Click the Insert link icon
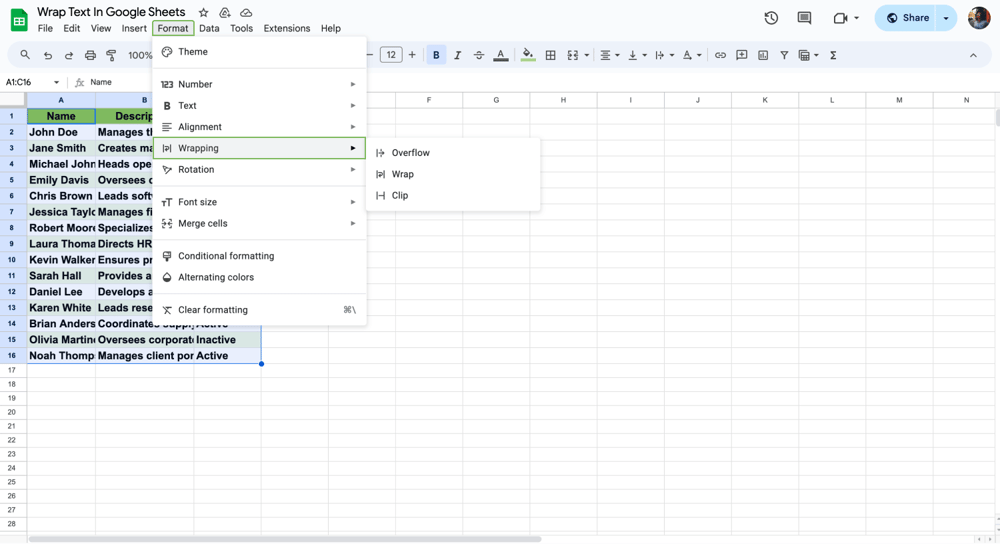[720, 55]
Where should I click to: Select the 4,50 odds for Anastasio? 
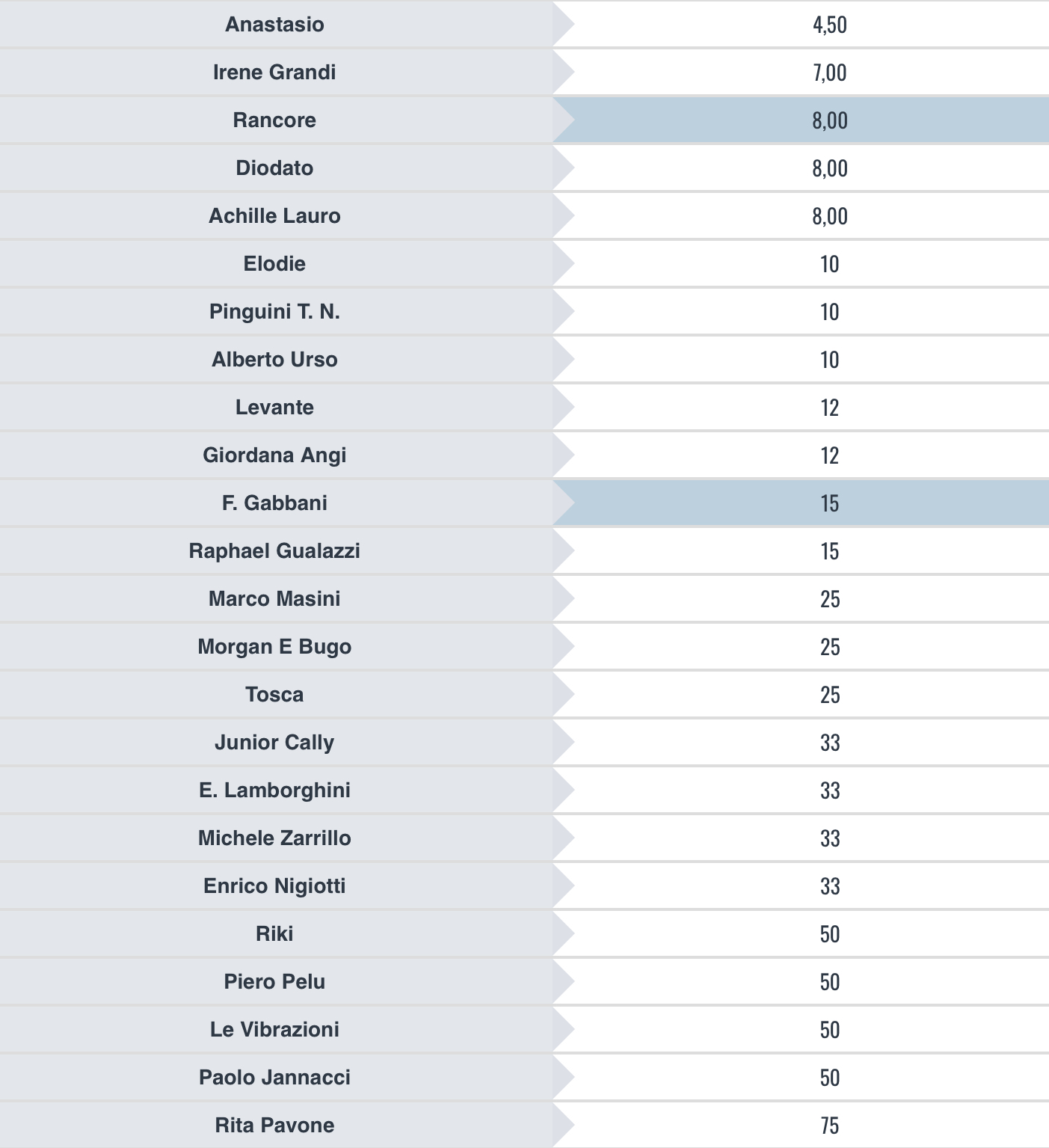point(829,25)
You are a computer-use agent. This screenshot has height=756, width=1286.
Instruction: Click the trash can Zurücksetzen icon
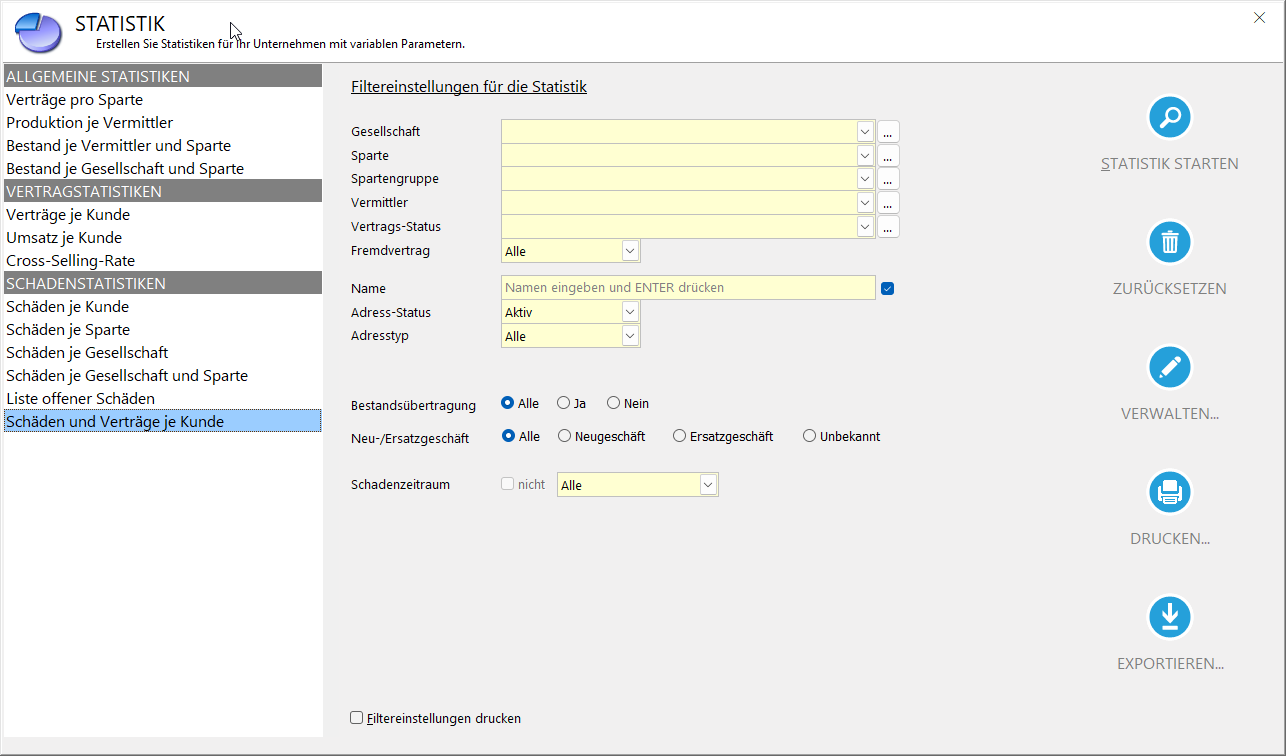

★ ★ ★ ★

== Required task ==
Copy out every row above word for word, leaving the pictures out.

== Output below ==
Click the Insert link icon
[720, 55]
Where should I click to: Select the 4,50 odds for Anastasio? 
point(829,25)
You are a computer-use agent. This screenshot has height=756, width=1286.
Instruction: Click the trash can Zurücksetzen icon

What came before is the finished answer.